The Worm at the Root: An Exploration of the British Welfare Case

  • Nicholas Deakin
Conference paper


In contrast to some other contributors, who are presenting models of welfare in their countries, I am invited to consider “the British case.” This may be nothing more than a backhanded tribute to that celebrated British characteristic: pragmatism. But I suspect it would have greatly irritated William Beveridge. Whatever else you may say about the approach embodied in his report on social insurance, (and there have been a great many criticisms over the years, covering the whole spectrum from new right to feminist) it most certainly presented a coherent model. Indeed, it is possible to write the history of welfare in Britain over the last fifty years as a long retreat from the clarity of Beveridge’s model (cf.
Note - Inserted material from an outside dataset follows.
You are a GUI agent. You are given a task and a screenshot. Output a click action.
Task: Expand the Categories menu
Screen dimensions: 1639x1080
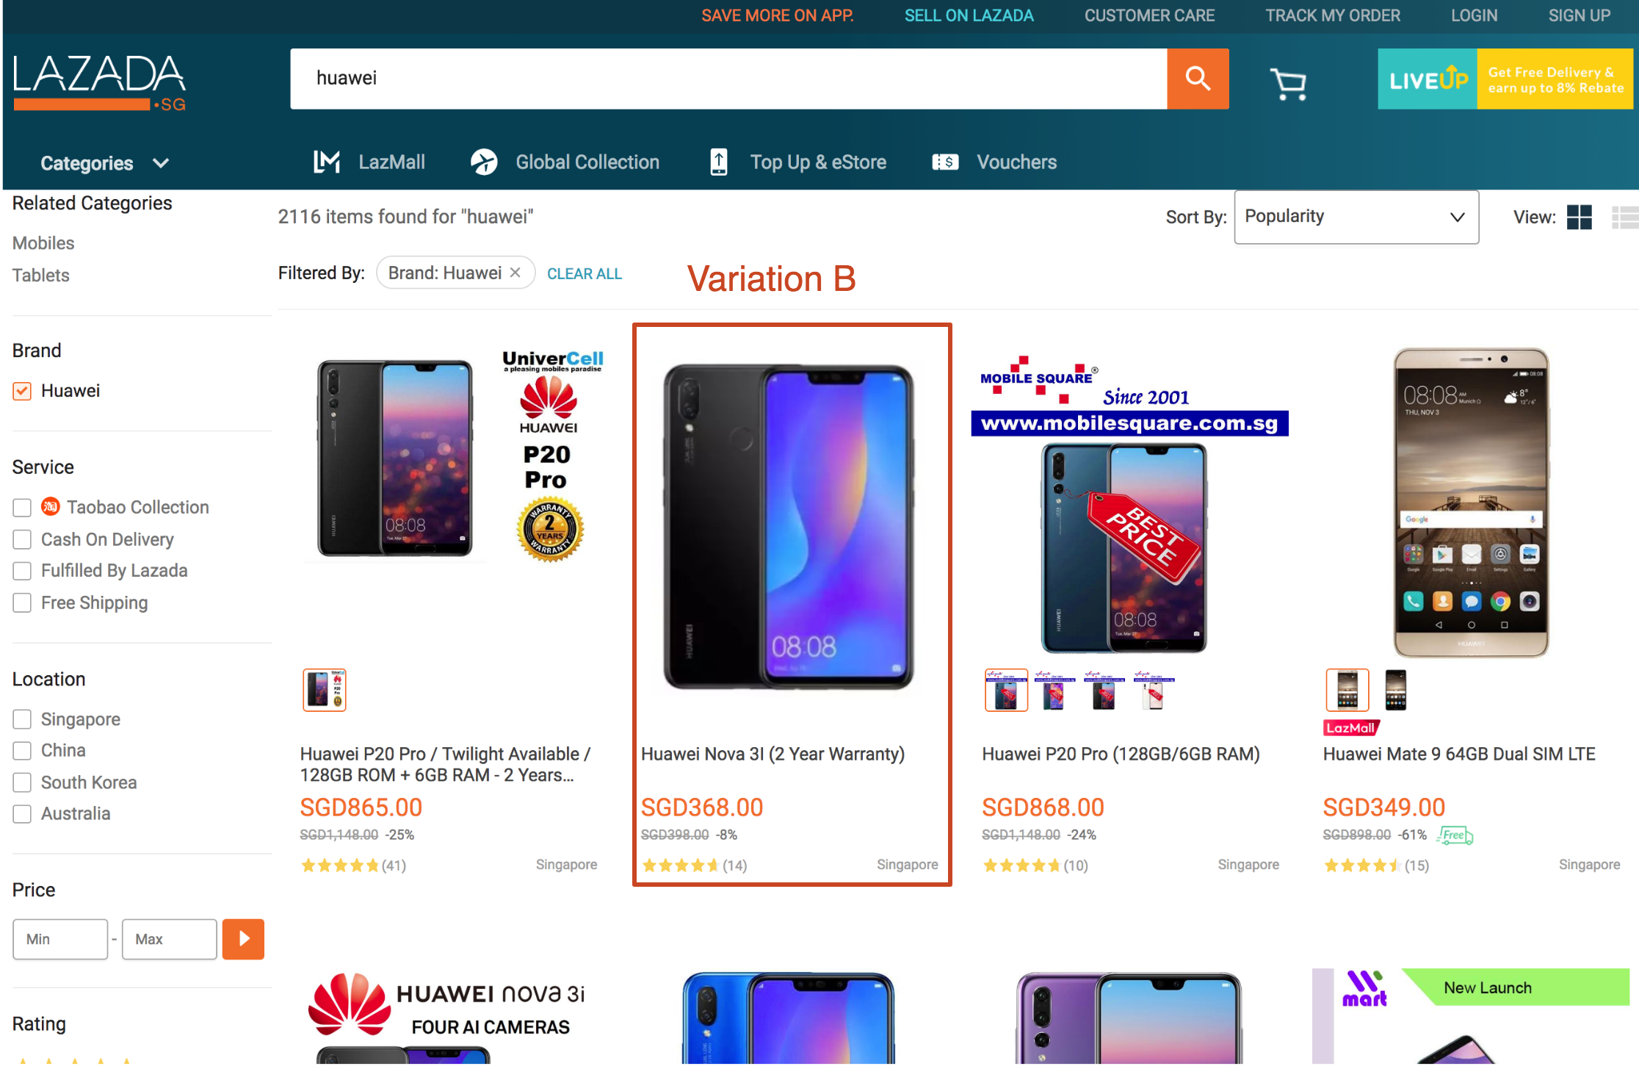[104, 162]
Hills et al., 1994). It is not for nothing that the periodic attempts to provide a consistent framework for new developments are regularly presented as a “new Beveridge” (Fowler, 1985; Borrie, 1994). It is also striking that we are currently in the middle of a series of (largely polemical) attempts to reinterpret Beveridge. This is not so much a reflection of the national mania for anniversaries, I suggest, as of a widespread perception that current policy and, indeed, practice on welfare lacks any focus or sense of direction. So, like the Michelin green guides, I start with un peu d’histoire.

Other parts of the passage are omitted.